Energy minister sells hydro deal

Provincial energy minister Glenn Thibeault was in Oshawa Monday in an effort to make the case for the Ontario Liberals plan to reduce the cost of hydro. The plan will see $28 billion in project costs refinanced over a longer term.

By Graeme McNaughton/The Oshawa Express

The province’s energy minister was in Oshawa, looking to help make the case for the province’s new electricity plans.

Glenn Thibeault, flanked by Mayor John Henry and Ivano Labricciosa, the president and CEO of the Oshawa Power and Utilities Corporation (OPUC), was in the city to promote the recently announced plans by the provincial Liberals that will see hydro prices go down by 25 per cent, starting this summer.

“People from right across the province in every community, we’ve been hearing have had some concerns when it’s related to their rates. We’ve been trying for a very long time to bring forward rate mitigation for ratepayers in the province,” he says.

“We’ve been doing that, and we’ve seen some reductions over the last year or so, but they’ve been very targeted in specific and source, and were not necessarily bringing the relief that families were looking for and businesses were looking for.”

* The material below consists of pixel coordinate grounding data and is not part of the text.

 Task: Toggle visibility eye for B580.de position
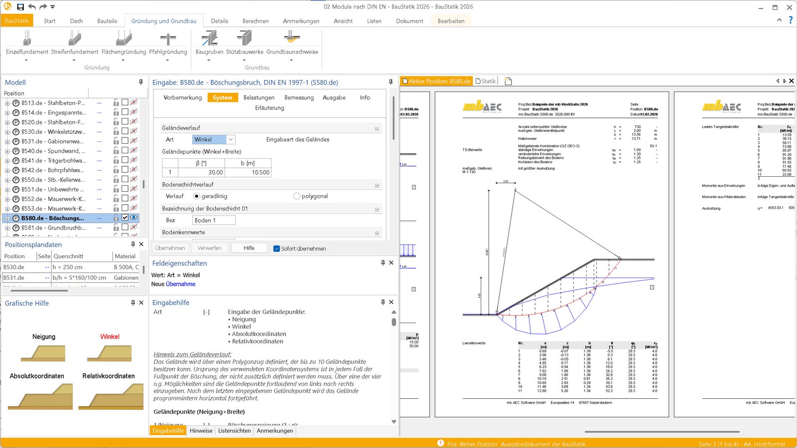click(133, 218)
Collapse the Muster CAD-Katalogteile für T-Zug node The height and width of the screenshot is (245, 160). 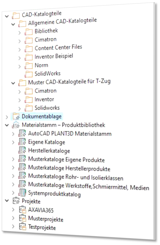tap(13, 83)
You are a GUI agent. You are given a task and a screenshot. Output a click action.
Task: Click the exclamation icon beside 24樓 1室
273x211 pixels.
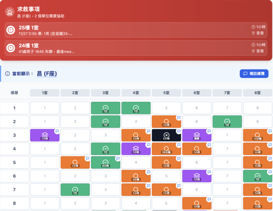click(11, 48)
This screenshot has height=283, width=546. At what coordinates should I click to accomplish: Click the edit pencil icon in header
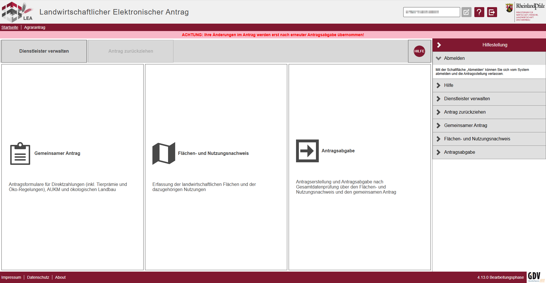tap(466, 12)
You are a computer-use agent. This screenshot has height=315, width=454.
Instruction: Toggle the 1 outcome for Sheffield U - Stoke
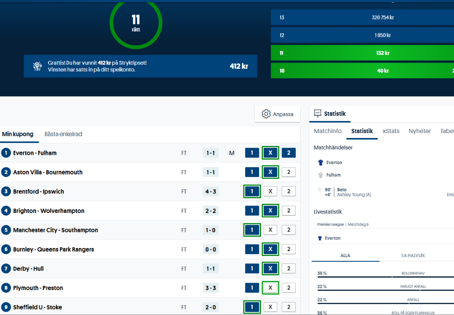[x=252, y=307]

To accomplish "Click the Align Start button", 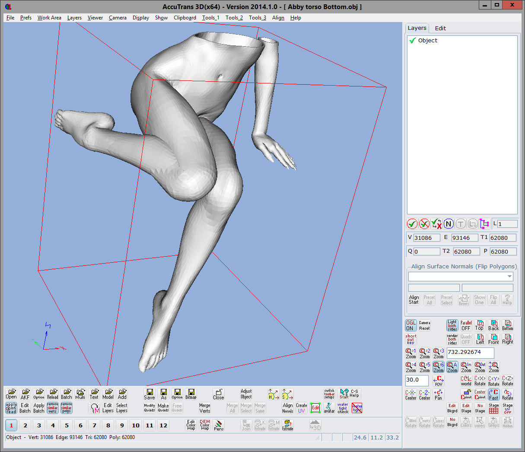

Announced in March, the initiative will see $28 billion in project costs refinanced over the next decade, stretching out payments and thereby giving the province enough wiggle room to reduce the cost of power – in this case, an average of 17 per cent.

Another eight per cent in savings came into effect at the start of 2017, when the province announced that it would be getting rid of its portion of the HST from hydro bills.

Also up for discussion during Thibeault’s visit was the prospect of merging the province’s hydro company.

Hydro company mergers is a hot topic of discussion in Oshawa, given the OPUC’s announcement last month that it was backing out of a possible joining of forces with Veridian Corporation and Whitby Hydro.

Thibeault says that while the province won’t be forcing any mergers on hydro companies, it will be making the process easier for those that wish to do so.

“One of the things we are not doing, as the province, is making mergers mandatory. We’re making all mergers within the province voluntary. Now, we’ve put incentives in place to actually help local utilities look at ways that they can merge,” he says.

“There are some incentives to it, but every utility needs to make its own decisions and the government won’t be moving forward with any mandatory requirements for mergers.”